EXCERPTED PASSAGE:
-- Opening Marker --

It was the benefits of cold water swimming that convinced IceBreakers member Josh, to take the plunge and sign up for his first dip. The camaraderie was an unexpected surprise — and the reason he remains a member.

Interested in trying a cold water dip? Ease yourself in by having a cold water shower in the morning. If you want to experience the real deal, a good starting point would be to join a cold water swimming group that can guide you and keep you safe. 

“I first joined IceBreakers around a year ago,” Josh tells me. “I won’t lie and say I wasn’t worried about it. I knew nobody there and my own insecurity was pretty high. But the people I met were incredibly welcoming, and right away gave me the knowledge that this was a truly inclusive group of men who wanted to share a sense of wellbeing through cold water.

“Since that first dip, I’ll join the guys at every opportunity I have (although these are slightly less since becoming a new dad). There are two reasons why I continue to go. The first is the cold water and the benefits it brings — it genuinely does amazing things for my own mental wellbeing – and the sense of community.

“I didn’t expect to get this when joining the group, but the camaraderie is something I’d never experienced with a group of men before. I had it described to me once as ‘all the main benefits of going to the pub, but without the booze’ and that’s exactly it. You have a group of people with no real sense of ego or toxic masculinity, all seeking to better themselves and their minds (and shivering in a river together is a great equaliser). It’s such a unique approach — a real credit to the founders.”

Men’s mental health

Society’s expectations and traditional gender roles have long been considered a factor in why men are less likely to discuss or seek help for their mental health. While in recent years, the number of men who say they would likely speak to friends if feeling low or worried has increased – rising from 29% in 2009 to 34% in 2019 – it is still significantly lower than women.

That’s according to Mind’s Get It Off Your Chest report, which notes that this fits with its understanding of typical male friendships being based on shared activity, such as going to the pub or sport, rather than talking about feelings. Women are more likely to confide in their friends when they’re feeling low.

While there is much more to be done to ensure men feel able to reach out for help and access support, the report’s findings show a positive increase in men’s help-seeking behaviours, and ability to speak openly about their wellbeing. As of 2019, men are three times more likely to see a therapist than they were in 2009, and are as willing as women to speak to their GP if they feel worried or low.

Speaking to Tim about the impact IceBreakers has had on its members, it’s unsurprising that the group is growing. “It’s changed my outlook on everything – how to live and work, and it inspires me to be a more authentic, open-minded and more balanced person.


“Many have called it a life-changing experience, others simply love being a part of a community that feels healthy, and where everyone truly looks out for each other – a lifeline, if you like.”

-- Closing Marker --

EXCERPTED RECORDS:
-- Opening Marker --

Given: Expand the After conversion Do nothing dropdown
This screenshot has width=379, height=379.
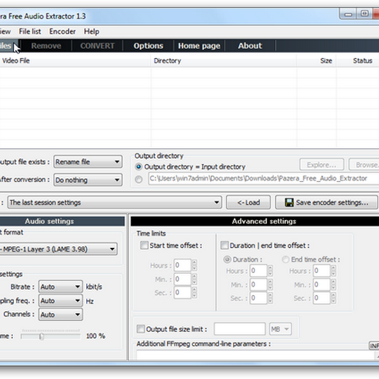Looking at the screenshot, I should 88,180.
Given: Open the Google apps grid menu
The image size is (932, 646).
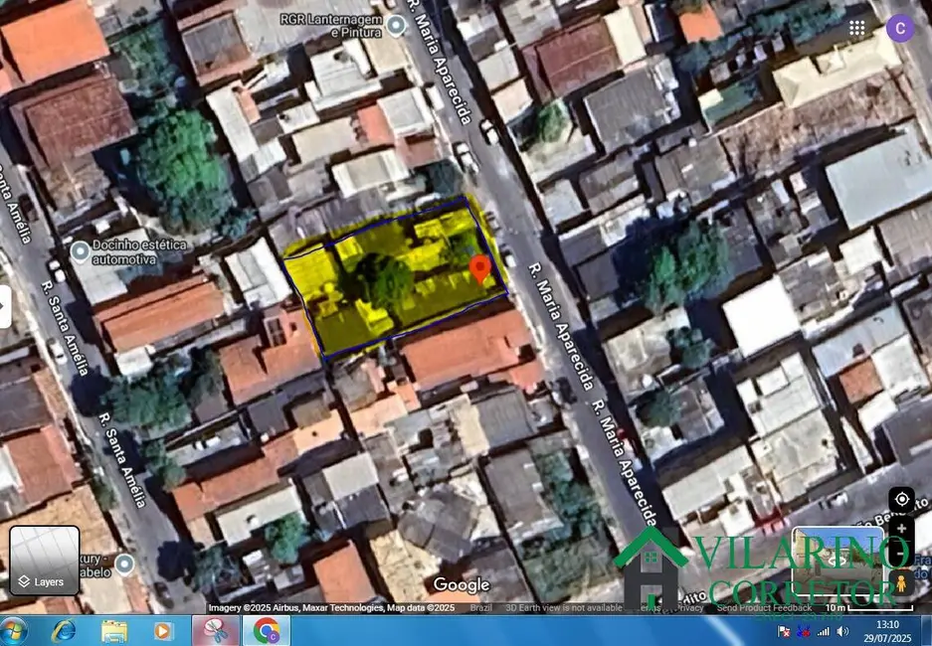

-- Closing Marker --

ASSIGNMENT: In the passage on cold water swimming, translate this sentence into Spanish: "Women are more likely to confide in their friends when they’re feeling low." The items can be set aside.

FINAL ANSWER: Las mujeres son más propensas a sincerarse con sus amistades cuando se sienten decaídas.